2017Guhap 71499 Action Demanding revocation of Disposition of National Research and Development Project Sanctions

Plaintiff

A

Law Firm Bululul, Counsel for the plaintiff-appellant

Attorney Lee Jae-soo, Counsel for the plaintiff

Defendant

The Minister of Science and ICT

Law Firm Lee & Lee, Counsel for the plaintiff-appellant

Attorney Park Jong-hoon, Counsel for the plaintiff-appellant

Stand-type of a litigation performer;

Conclusion of Pleadings

April 27, 2018

Imposition of Judgment

June 8, 2018

Text

1. The Defendant’s disposition of restricting participation in national research and development projects for three years imposed on the Plaintiff on July 3, 2017 and disposition of recovering KRW 144,761,47 as research funds to A University Industry-Academic Cooperation Foundation shall be revoked.

2. The costs of the lawsuit are assessed against the defendant.

Purport of claim

The same shall apply to the order.

Reasons

1. Details of the disposition;

A. Progress of litigation related to the previous disposition

1) The Plaintiff is a professor of A university public college science and technology. The Korea Research Foundation (hereinafter “Korea Research Foundation”) is a juristic person established pursuant to the Korea Research Foundation Act. The president of the Ministry of Science, ICT and Future Planning (the Ministry of Science, ICT and Future Planning was reorganized into the Ministry of Science, ICT and Future Planning on July 26, 2017; hereinafter referred to as “Defendant” in both future creation and faculty, and Defendant) designated as a specialized institution for national research and development projects for science and technology under the jurisdiction of the Ministry of Science and ICT and Article 11(4) of the Framework Act on Science and Technology and Article 10(1) of the former Regulations on the Management of Research and Development Projects in Science and Technology under the jurisdiction of the Ministry of Science and ICT (amended by Ordinance of the Ministry of Science and ICT No. 3, Aug. 24, 2017; hereinafter referred to as the “former

2) From May 1, 2009 to February 28, 2014, the Korean Research Foundation entered into a standard agreement on research and development tasks on RNA interference nanotechnology (hereinafter “the research and development of this case”) with A University Industry-Academic Cooperation Foundation, setting the total research and development period from May 1, 2009 to February 28, 2014, respectively as the Plaintiff.

3) An industry-academic cooperation foundation for Auniversity received a total of KRW 1,165,200,000 in accordance with the Convention on the Standards for Research and Development tasks.

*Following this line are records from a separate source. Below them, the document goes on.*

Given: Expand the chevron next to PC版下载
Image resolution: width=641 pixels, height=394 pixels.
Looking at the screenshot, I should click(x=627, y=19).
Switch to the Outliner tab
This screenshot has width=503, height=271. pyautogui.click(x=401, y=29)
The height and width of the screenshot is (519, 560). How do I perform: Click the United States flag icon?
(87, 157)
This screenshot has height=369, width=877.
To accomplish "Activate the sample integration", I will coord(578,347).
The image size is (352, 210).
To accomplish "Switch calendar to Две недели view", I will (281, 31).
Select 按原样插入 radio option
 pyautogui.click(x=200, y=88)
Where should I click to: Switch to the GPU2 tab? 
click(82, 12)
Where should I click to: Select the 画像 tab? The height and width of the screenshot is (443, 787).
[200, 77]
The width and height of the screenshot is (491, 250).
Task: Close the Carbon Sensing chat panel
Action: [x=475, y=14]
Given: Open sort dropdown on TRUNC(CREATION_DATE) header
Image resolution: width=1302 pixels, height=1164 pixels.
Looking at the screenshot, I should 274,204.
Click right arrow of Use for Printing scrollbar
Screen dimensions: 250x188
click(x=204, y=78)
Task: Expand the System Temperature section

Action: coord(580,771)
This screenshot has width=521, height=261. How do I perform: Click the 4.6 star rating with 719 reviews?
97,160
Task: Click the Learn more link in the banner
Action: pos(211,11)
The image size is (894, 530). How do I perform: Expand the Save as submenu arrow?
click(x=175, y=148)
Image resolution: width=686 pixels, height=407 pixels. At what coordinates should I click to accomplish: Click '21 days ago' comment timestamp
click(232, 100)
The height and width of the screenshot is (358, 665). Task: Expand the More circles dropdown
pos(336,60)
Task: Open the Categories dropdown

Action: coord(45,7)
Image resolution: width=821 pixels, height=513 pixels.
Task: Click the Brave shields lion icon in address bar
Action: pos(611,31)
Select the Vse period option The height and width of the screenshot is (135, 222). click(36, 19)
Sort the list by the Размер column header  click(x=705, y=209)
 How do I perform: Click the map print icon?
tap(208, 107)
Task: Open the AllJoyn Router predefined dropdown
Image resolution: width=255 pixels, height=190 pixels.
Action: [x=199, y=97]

4) The research and development performance evaluation team called for the final evaluation of the research and development outcomes of the instant case determined the research and development outcomes of the instant case as Grade D on the following grounds.

At the level to be achieved compared with the research goal, the CDA 7 main body combining Ez virus viral viral viral viral viral viral viral viral viral viral bral viral viral virals in Z-9R combined with the Z-Z-Zral viral bral bral viral viral viral viral viralsation of human beings, but there are weak outcomes and parasal viralsation of the RN model, standardization of the delivery system, and eviral viral viral viral viral viral viral viral viral viral viral viral viral viral viral viral viral viral viral.

5) On March 13, 2015, the Korean Research Foundation notified the president of A.I.D. that the Plaintiff will limit the Plaintiff’s participation in the Plaintiff’s national research and development project for the next three years and recover KRW 144,761,477 from the Plaintiff (hereinafter “instant previous disposition”).

6) On March 18, 2015, the Plaintiff filed an objection to the previous disposition with the National Research Foundation of Korea, but the National Research Foundation of Korea dismissed it on May 26, 2015.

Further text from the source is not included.